Records from a data collection
——————————
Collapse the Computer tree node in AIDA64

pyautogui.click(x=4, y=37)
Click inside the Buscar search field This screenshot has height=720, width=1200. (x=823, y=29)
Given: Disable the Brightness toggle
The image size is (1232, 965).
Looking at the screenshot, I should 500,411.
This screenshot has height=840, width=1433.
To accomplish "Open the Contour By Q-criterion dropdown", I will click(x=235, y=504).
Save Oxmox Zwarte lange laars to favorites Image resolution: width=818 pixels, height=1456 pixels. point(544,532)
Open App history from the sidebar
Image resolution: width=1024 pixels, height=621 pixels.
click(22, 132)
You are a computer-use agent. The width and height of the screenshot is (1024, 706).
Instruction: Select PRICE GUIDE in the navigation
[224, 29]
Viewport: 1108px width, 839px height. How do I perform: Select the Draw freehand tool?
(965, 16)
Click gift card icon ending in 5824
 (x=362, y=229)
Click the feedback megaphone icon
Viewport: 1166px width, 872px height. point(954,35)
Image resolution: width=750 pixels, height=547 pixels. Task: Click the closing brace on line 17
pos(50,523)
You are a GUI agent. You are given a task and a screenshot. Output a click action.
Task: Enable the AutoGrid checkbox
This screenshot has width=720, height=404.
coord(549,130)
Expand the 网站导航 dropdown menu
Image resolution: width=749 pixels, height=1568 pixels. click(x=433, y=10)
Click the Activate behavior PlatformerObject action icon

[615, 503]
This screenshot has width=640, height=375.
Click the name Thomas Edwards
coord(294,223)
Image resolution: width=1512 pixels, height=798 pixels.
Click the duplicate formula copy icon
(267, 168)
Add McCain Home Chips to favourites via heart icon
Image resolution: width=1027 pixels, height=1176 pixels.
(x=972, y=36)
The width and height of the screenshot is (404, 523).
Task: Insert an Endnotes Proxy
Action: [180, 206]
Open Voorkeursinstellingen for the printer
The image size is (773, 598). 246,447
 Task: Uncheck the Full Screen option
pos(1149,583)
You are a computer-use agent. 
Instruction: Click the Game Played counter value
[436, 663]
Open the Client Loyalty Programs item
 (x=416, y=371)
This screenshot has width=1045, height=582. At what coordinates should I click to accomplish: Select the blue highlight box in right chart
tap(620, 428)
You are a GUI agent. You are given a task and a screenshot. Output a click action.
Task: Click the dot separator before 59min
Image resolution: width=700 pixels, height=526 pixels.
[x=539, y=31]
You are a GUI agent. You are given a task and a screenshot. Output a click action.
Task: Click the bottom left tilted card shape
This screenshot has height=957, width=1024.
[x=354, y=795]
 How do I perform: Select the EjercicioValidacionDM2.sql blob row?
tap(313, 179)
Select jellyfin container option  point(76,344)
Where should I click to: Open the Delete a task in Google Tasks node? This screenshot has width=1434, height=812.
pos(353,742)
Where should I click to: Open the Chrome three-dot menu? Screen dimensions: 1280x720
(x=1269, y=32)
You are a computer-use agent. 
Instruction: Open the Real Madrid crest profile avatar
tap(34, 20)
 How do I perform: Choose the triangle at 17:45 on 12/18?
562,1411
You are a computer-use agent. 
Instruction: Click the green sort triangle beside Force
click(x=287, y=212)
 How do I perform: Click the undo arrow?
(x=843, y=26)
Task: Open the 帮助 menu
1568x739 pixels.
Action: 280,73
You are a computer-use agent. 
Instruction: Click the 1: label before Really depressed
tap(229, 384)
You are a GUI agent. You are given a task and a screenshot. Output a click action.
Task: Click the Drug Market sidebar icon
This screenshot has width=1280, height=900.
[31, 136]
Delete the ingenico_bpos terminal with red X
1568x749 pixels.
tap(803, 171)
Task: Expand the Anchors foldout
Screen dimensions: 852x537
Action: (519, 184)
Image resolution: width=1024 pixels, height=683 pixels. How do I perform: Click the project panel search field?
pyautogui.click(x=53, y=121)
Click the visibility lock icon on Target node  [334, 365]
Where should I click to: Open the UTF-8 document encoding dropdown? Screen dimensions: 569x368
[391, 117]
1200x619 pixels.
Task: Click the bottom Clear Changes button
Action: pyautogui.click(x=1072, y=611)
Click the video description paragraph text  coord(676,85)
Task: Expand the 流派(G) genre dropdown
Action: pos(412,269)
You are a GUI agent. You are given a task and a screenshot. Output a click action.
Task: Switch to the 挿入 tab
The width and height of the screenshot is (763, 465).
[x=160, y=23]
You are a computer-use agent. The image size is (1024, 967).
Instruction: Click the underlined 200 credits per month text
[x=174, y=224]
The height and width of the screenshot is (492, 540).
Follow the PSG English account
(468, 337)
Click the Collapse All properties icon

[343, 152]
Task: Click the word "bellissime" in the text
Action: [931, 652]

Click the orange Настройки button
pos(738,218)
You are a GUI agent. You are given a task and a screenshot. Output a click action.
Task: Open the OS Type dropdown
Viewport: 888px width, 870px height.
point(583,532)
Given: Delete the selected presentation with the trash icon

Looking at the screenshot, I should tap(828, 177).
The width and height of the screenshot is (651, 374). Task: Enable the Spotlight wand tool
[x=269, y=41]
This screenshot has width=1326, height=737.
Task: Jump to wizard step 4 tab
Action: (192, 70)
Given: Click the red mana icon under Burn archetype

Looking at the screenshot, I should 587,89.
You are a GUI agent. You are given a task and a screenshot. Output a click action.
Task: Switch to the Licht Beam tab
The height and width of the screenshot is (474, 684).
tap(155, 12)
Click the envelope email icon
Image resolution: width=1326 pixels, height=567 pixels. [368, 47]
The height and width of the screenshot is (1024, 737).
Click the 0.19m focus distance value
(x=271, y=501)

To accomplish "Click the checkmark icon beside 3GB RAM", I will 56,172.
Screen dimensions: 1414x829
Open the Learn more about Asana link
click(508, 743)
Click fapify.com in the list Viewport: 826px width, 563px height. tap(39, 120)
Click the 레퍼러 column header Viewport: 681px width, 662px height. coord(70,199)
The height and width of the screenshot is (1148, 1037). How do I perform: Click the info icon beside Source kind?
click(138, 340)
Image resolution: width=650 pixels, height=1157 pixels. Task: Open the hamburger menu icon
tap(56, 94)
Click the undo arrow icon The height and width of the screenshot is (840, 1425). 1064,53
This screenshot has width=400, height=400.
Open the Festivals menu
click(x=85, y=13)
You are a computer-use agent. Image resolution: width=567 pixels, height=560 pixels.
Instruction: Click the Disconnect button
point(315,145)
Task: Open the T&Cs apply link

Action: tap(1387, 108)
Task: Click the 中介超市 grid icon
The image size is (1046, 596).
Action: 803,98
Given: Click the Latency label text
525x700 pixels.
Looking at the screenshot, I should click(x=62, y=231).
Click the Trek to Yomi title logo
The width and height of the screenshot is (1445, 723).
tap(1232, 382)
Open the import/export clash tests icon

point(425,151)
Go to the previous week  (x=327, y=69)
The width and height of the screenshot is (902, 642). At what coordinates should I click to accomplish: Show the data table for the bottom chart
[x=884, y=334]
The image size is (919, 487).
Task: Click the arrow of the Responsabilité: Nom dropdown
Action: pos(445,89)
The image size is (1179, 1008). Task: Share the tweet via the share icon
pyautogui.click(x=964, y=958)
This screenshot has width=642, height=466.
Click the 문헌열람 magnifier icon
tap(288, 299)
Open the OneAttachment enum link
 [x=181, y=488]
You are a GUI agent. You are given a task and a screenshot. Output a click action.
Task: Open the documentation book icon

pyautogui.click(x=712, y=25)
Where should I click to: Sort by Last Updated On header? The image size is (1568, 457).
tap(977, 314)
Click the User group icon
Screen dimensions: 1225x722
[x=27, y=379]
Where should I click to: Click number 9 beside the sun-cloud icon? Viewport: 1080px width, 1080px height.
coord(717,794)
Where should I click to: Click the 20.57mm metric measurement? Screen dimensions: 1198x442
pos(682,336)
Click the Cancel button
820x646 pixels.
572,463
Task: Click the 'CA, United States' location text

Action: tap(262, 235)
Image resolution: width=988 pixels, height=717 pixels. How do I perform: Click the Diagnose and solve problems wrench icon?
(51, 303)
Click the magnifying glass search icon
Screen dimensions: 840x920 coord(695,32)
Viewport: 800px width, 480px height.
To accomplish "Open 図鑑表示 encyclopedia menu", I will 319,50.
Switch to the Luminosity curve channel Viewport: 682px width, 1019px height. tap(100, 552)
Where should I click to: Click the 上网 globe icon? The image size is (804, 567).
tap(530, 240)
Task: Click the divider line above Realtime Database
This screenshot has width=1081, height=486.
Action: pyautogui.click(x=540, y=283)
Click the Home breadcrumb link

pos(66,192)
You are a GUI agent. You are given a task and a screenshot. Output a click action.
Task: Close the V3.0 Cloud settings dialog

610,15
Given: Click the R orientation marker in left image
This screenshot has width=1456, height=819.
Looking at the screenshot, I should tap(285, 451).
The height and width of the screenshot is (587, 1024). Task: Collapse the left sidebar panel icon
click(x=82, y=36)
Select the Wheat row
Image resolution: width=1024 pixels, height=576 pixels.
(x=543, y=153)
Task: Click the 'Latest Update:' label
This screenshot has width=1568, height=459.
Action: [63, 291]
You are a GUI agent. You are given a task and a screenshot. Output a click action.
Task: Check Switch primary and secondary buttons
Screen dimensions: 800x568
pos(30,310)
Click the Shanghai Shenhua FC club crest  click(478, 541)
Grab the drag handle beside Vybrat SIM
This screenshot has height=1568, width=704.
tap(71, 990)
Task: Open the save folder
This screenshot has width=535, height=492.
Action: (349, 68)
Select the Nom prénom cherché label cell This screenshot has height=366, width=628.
——————————
How to complete this task:
Could you output, exactly and with nothing else, the lines from the start of the records through the line containing "This screenshot has height=840, width=1433."?

Task output:
Collapse the Computer tree node in AIDA64

pyautogui.click(x=4, y=37)
Click inside the Buscar search field This screenshot has height=720, width=1200. (x=823, y=29)
Given: Disable the Brightness toggle
The image size is (1232, 965).
Looking at the screenshot, I should 500,411.
This screenshot has height=840, width=1433.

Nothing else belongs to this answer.